Шаляпин еще не лев, но когти львенка уже растут. Его не только хвалит пресса, но от его пения «плачет навзрыд бандит Клык» и дает ему кличку «Песенник».
Шаляпину девятнадцать лет. Когда он в Тифлисе по-(чт в концерте сцену Мельника «Да, стар и шаловлив я стал», публика замирает в зале, а потом встает и разражается бурной овацией (стр. 154).
И тогда же, услышав сцену в корчме из «Бориса Годунова», Шаляпин вдруг почувствовал, что с ним «случилось что-то необыкновенное». Он пишет: «Я вдруг почувствовал в этой странной музыке нечто удивительно родное, знакомое мне. Мне показалось, что* вся моя запутанная, нелегкая жизнь шла именно под эту музыку.

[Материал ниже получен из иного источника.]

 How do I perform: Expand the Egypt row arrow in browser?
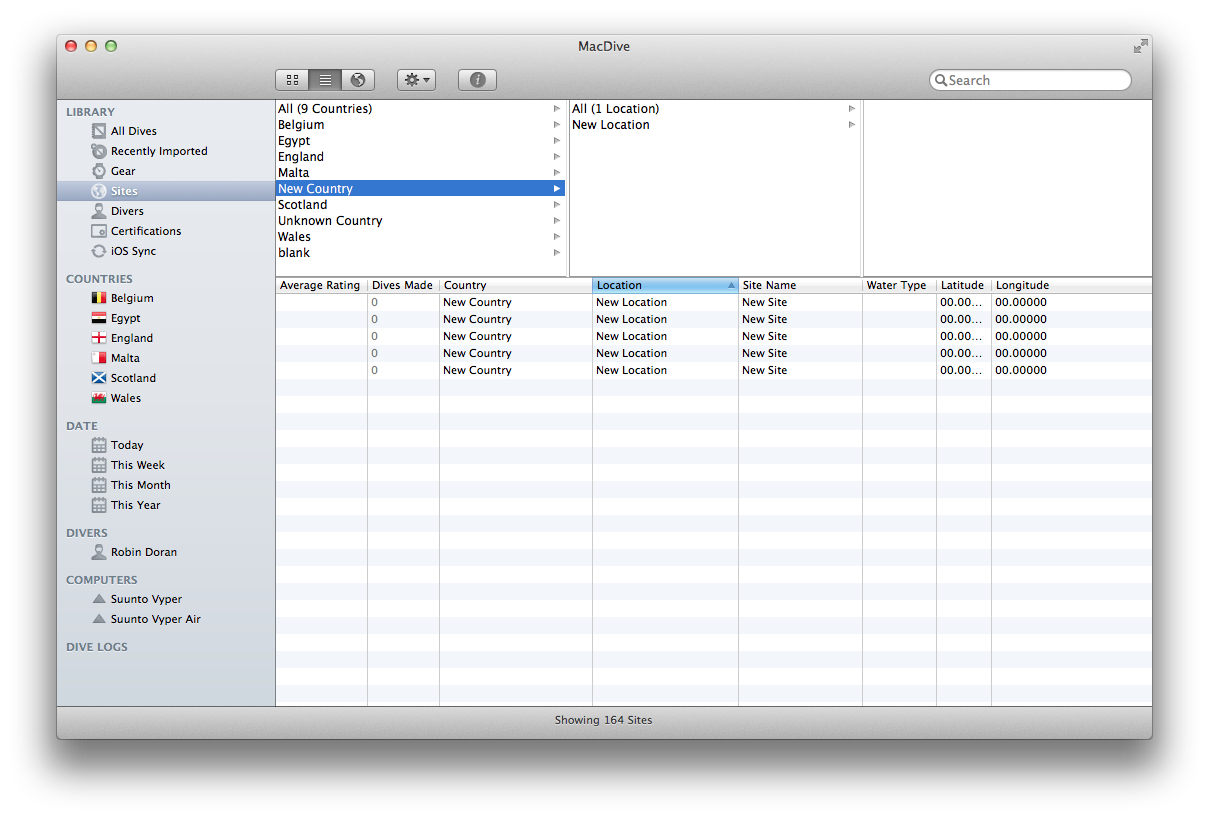(557, 141)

* Страницы указаны по первому изданию.
<Стр. 476>
Она всегда сопровождала меня, живет во мне, в душе моей,—и более того: она всюду в мире, знакомом мне... Мне хотелось плакать и смеяться... Первый раз я ощутил тогда, что музыка – это голос души мира, ее безглагольная песня» (стр. 160).
Далеко ли этим строкам до замечательного описания Роменом Ролланом музыкально-психологических переживаний маленького Кристофа? Пожалуй, цитат достаточно.

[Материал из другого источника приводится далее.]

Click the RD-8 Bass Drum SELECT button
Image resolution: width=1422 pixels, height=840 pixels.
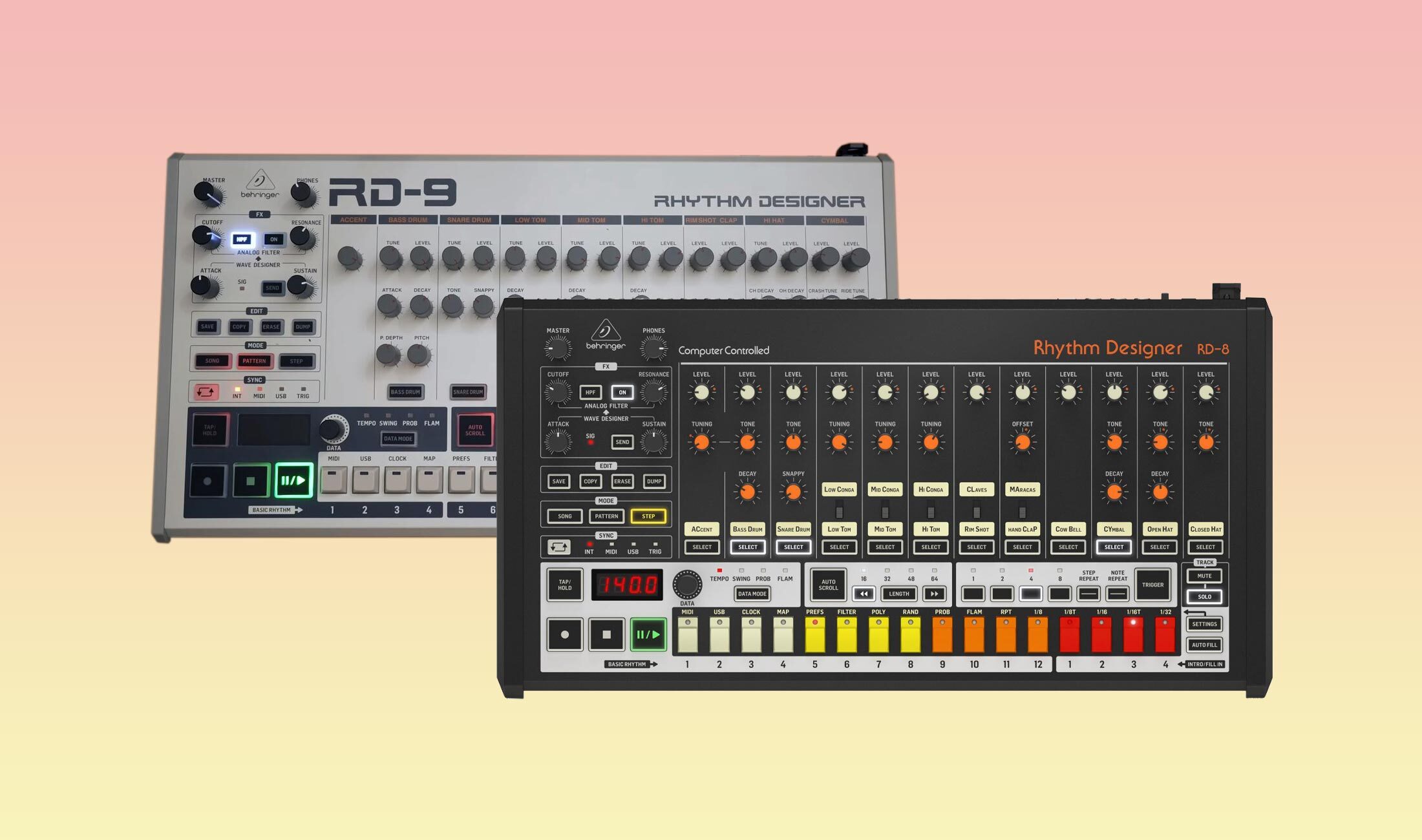click(x=747, y=547)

Шаляпин родился гениальным певцом, и ни в чем ином он гениален не был. Его гений был, если можно так выразиться, в его «голосовой душе», в его голосовых тембрах, которые были цветами богаче радуги, оттенками ярче солнечных спектров, ясностью ощутимее солнечных лучей. Все вопросы его художественного бытия решались его певческим голосом.
Что же это был за голос?
Просматривая статьи крупнейших наших критиков, наблюдавших за становлением гения Шаляпина и его грандиозным ростом, нужно отметить присущую им всем одну и ту же особенность: за ничтожными исключениями, художественные эмоции, рожденные искусством Шаляпина, вызывали у людей музыкальной науки не придирчивость строгого научного исследования, давали им в руки не скальпель анатома, а краски художественного, образного, беллетристического, в лучшем смысле слова, изобразительства.

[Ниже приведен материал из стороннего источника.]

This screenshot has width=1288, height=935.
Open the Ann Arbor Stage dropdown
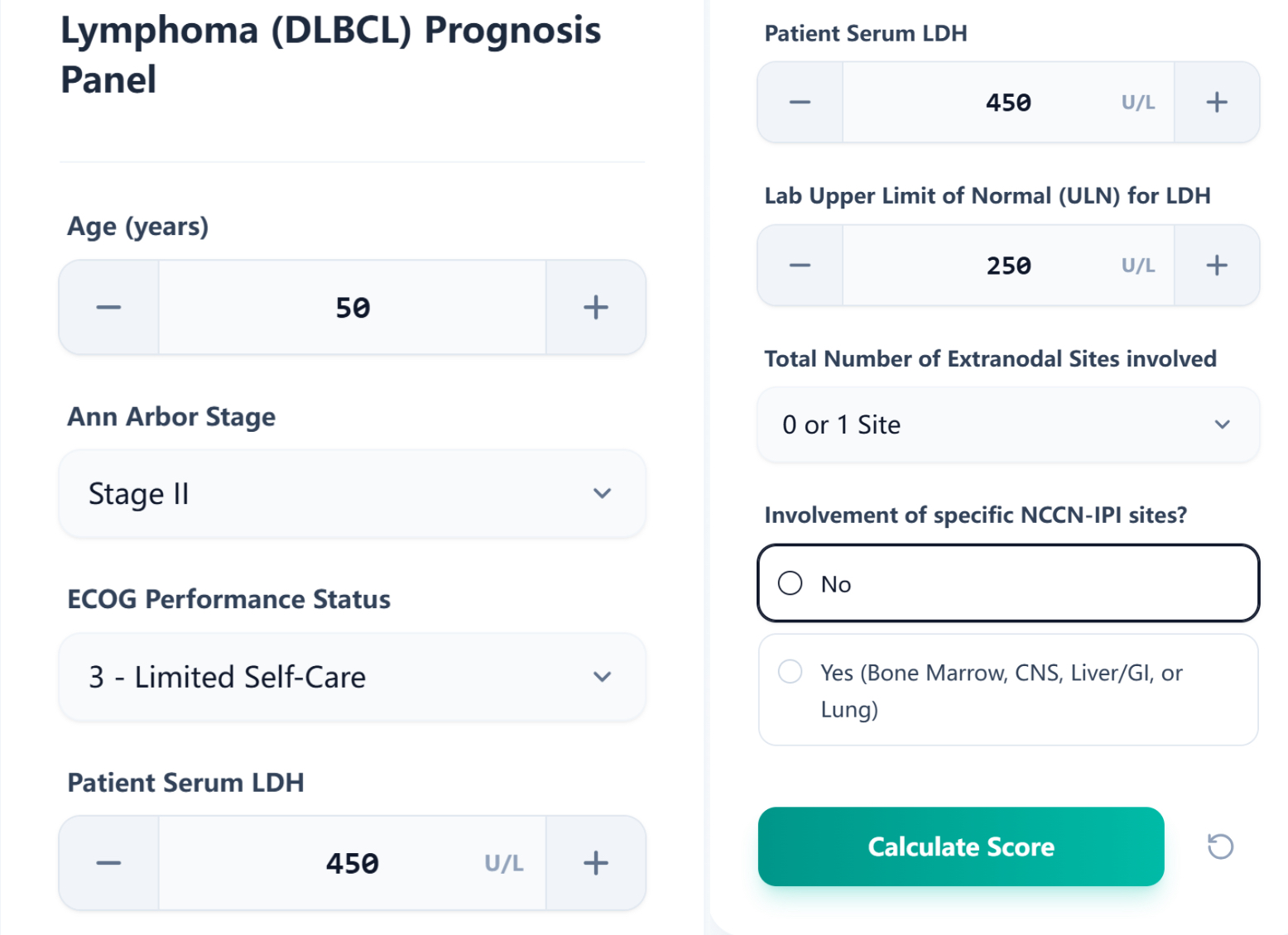pyautogui.click(x=352, y=493)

В самом деле, в рецензиях о Шаляпине почти нет детальных разборов ни самого его голоса, ни метода (или школы), которым он был обработан. Никто не распространяется о том, сидит ли у него звук в маске или зажимается связками («горлит»), выравнены ли у него регистры или отличны друг от друга, мощнее ли его голос – голоса того или иного имярека «ли нет и т. д. и т. п. Как ни существенно важно было бы изобразить в статьях первейшее оружие певца – его голос как таковой, – эта тема исчерпывается самыми трафаретными и не всегда верными определениями. Бас-кантанто ровного и бархатного тембра со слабоватыми низами и свободными верхами. Часто «попадающееся слово «баритон» мне представляется неуместным, некиим доказательством недостаточного внимания к определению шаляпинского голоса. Голоса определяются в основном не по диапазонам, а
<Стр. 477>
по тембрам, и здесь двойственность определения невозможна. Если бы это было не так, мы бы считали А. В. Секар-Рожанското и М. Е. Медведева за относительно тяжелые верхи баритонами, а баритонов М. Б. Сокольского или В. А. Томского (я называю только современников Шаляпина) за их беспредельные верхи – тенорами.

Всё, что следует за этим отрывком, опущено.